TASK INSTRUCTIONS:
[1] Summarize the article below about the restoration of Wilson's Inheritance in two sentences.
[2] Resume the article below about the Wilson's Inheritance farmhouse restoration, starting right after its last sentence.

Often, during the long months he spent restoring Wilson's Inheritance, a 180-year-old brick farmhouse near Union Bridge, Jon Herman and his small construction crew would come across messages and mementos left behind by the house's former owner.
From time to time, while ripping up old flooring or replacing plumbing fixtures, Herman and his crew would find old photos, articles and other documents that Dr. Emil White had carefully tucked away in hidden recesses.
White was a celebrated biochemist, author and longtime Johns Hopkins University professor, who died in 1999.
Some of the articles the crew found were about his awards and scientific achievements. There were other, less obvious, keepsakes, as well. One was a picture of a wolf howling from a ridgeline with the simple handwritten inscription, "Lone Wolf."
"He left me stuff, or at least he left this stuff, knowing it would be found when someone eventually restored the house," Herman said.
The care Herman and his crew took during their work at Wilson's Inheritance earned Herman Construction a 2013 Maryland Preservation Award for Excellence in Residential Rehabilitation from the Maryland Historical Trust.
The trust selected 10 projects, organizations and individuals for its annual awards, which recognize historic preservation and heritage education projects in the state. The awards were presented Jan. 31 in Annapolis.

RECORD LIST:
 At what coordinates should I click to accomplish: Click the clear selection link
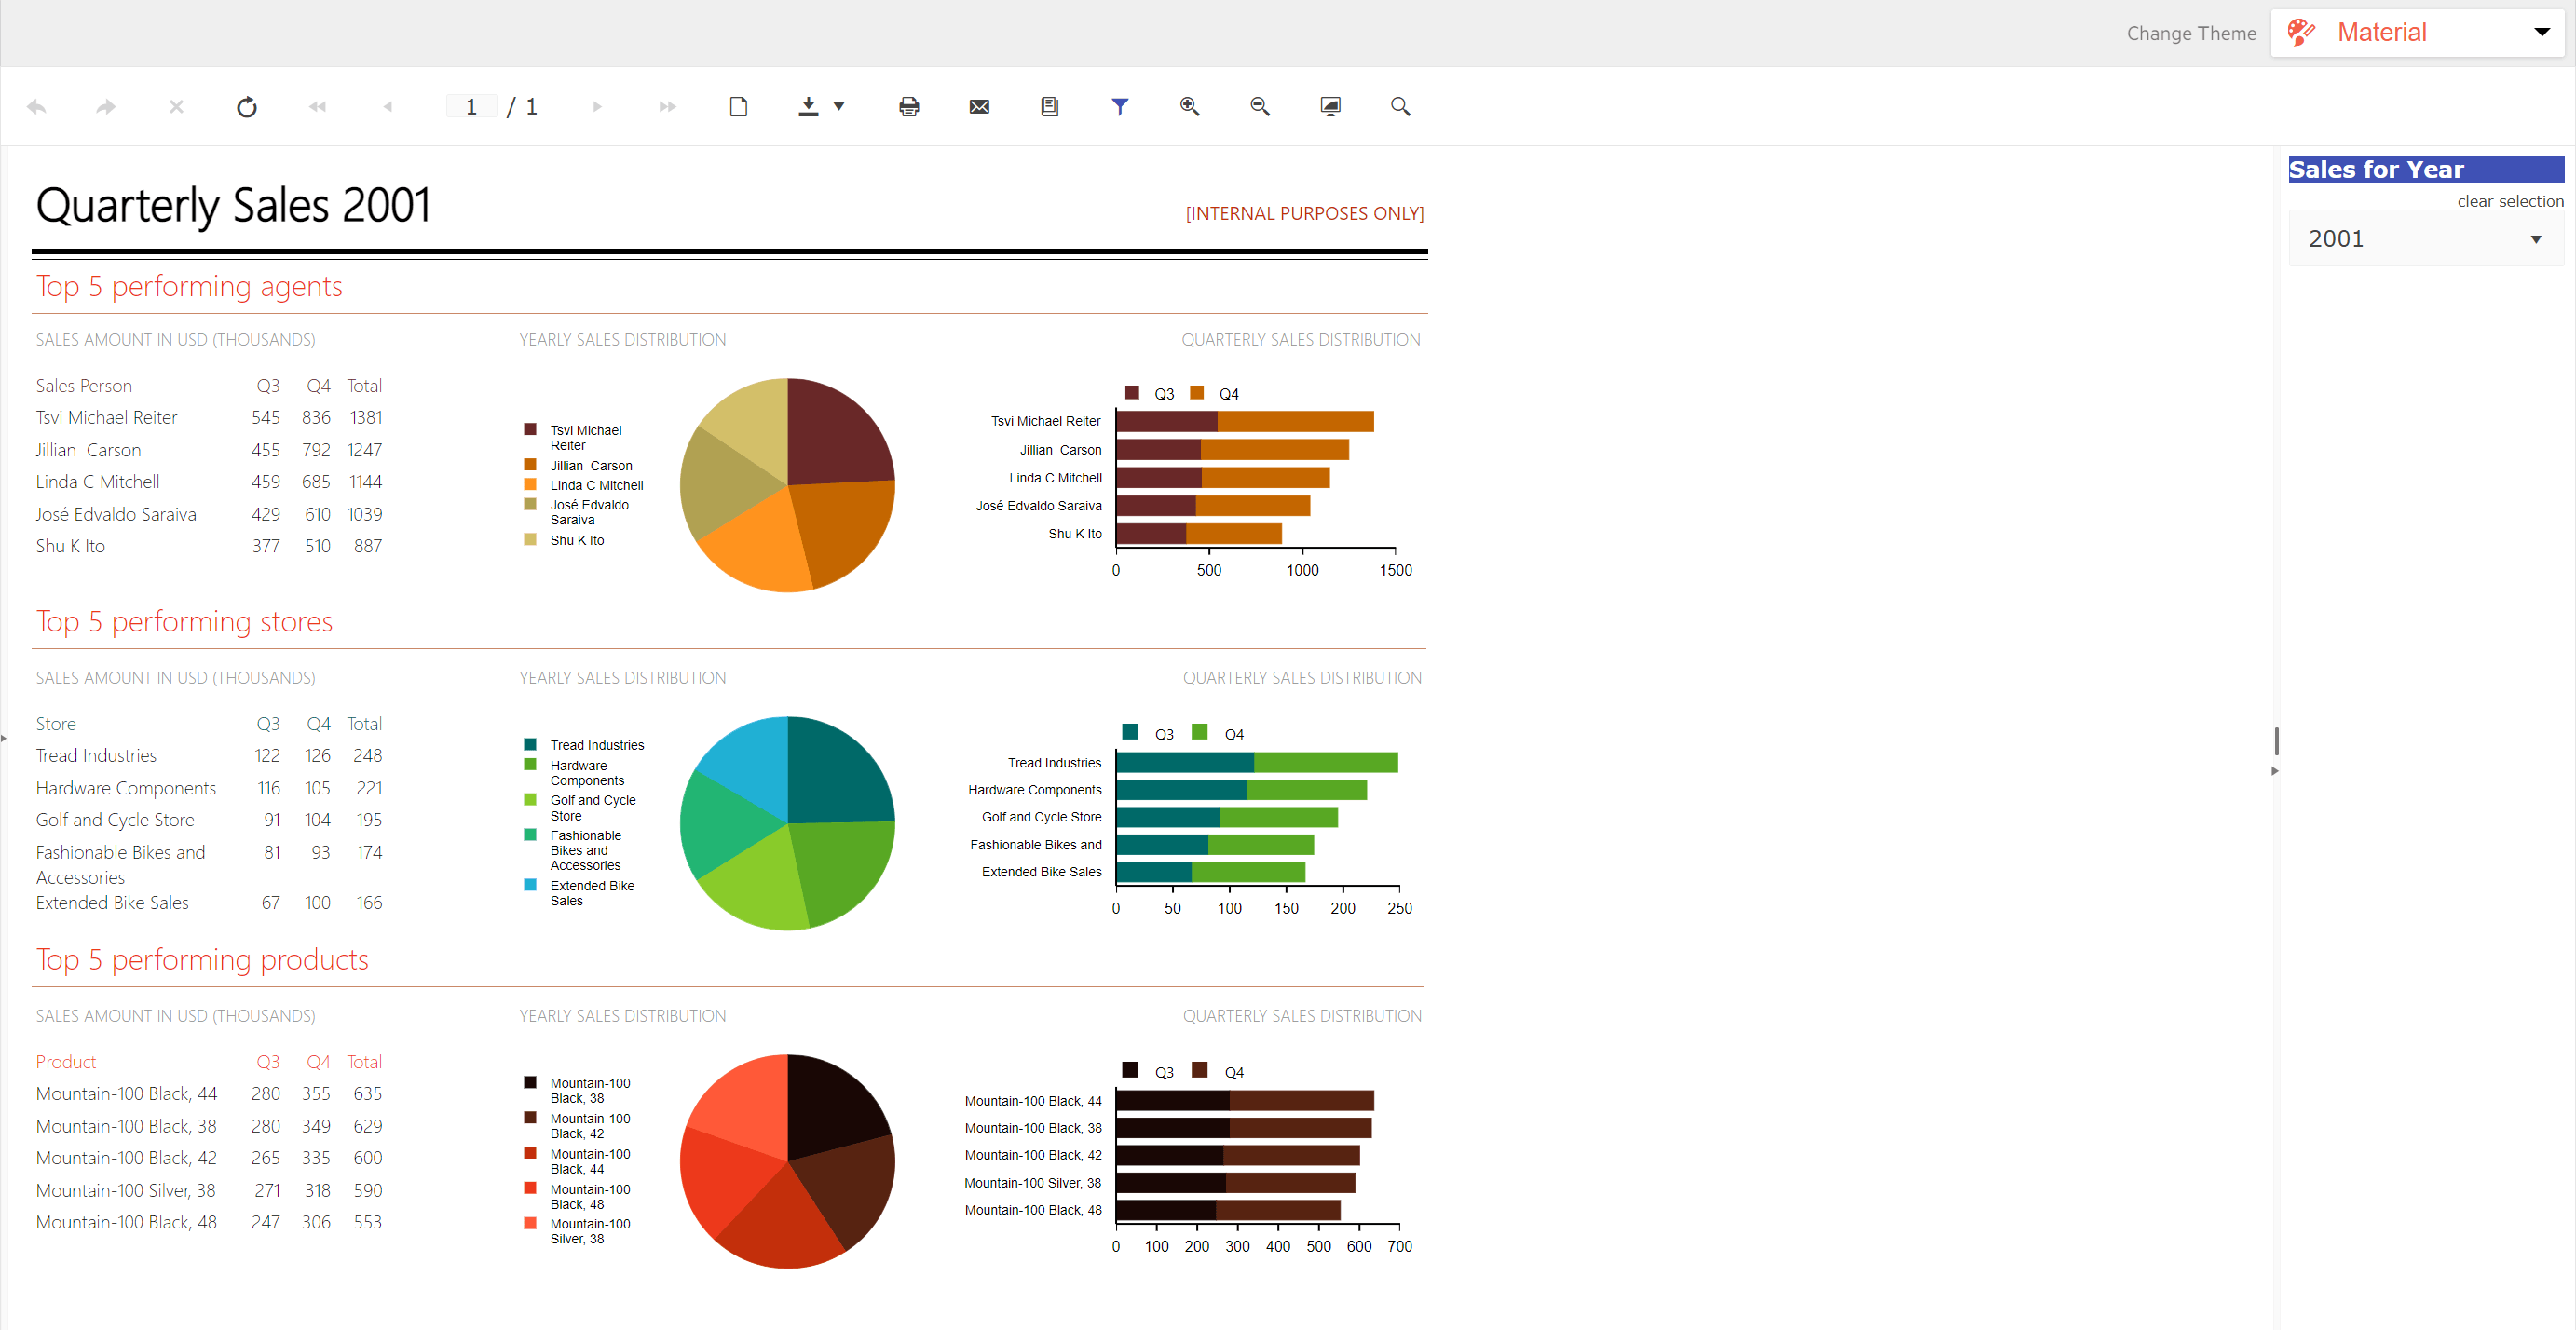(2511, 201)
* * *
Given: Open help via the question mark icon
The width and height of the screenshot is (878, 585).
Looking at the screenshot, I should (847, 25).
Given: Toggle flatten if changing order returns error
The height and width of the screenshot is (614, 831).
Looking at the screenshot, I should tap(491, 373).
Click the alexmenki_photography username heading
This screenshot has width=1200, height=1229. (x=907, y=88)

THE RESULTS:
[1] While restoring Wilson's Inheritance, a 180-year-old brick farmhouse near Union Bridge, Jon Herman and his crew kept finding photos, articles and keepsakes hidden by its former owner, Dr. Emil White, a celebrated biochemist and longtime Johns Hopkins University professor who died in 1999. Their careful work earned Herman Construction a 2013 Maryland Preservation Award for Excellence in Residential Rehabilitation from the Maryland Historical Trust, and the awards were presented Jan. 31 in Annapolis.

[2]
"Each award highlights an important and unique aspect of historic preservation, and the important and powerful ways that historic places can impact our lives and communities" said Charles Edson, chairman of the Historical Trust's board of trustees.
Built in 1832, Wilson's Inheritance is a classic brick farmhouse that has suffered for many years from deferred maintenance. The house has been placed on the National Register of Historic Places by the U.S. Department of the Interior as an example of the distinctive characteristics of early-to-mid-19th century life in Piedmont Maryland, according to the register's website.
It seemed to Herman that White, who lived by himself on the 120-acre farm for more than 40 years, didn't want to be forgotten. Apparently, that's also why he put his estate in a trust before he died, with a directive to posthumously restore the house he loved so much.
"Here was a guy who'd achieved international success in biochemistry, who didn't have any children or real close family, who wanted to leave some sort of a legacy," Herman said.
White lived a celebrated, if solitary, life.
The former D. Mead Johnson professor of chemistry at Johns Hopkins University taught at that institution for 43 years. Before coming to Hopkins in 1955, he taught at Yale for several years.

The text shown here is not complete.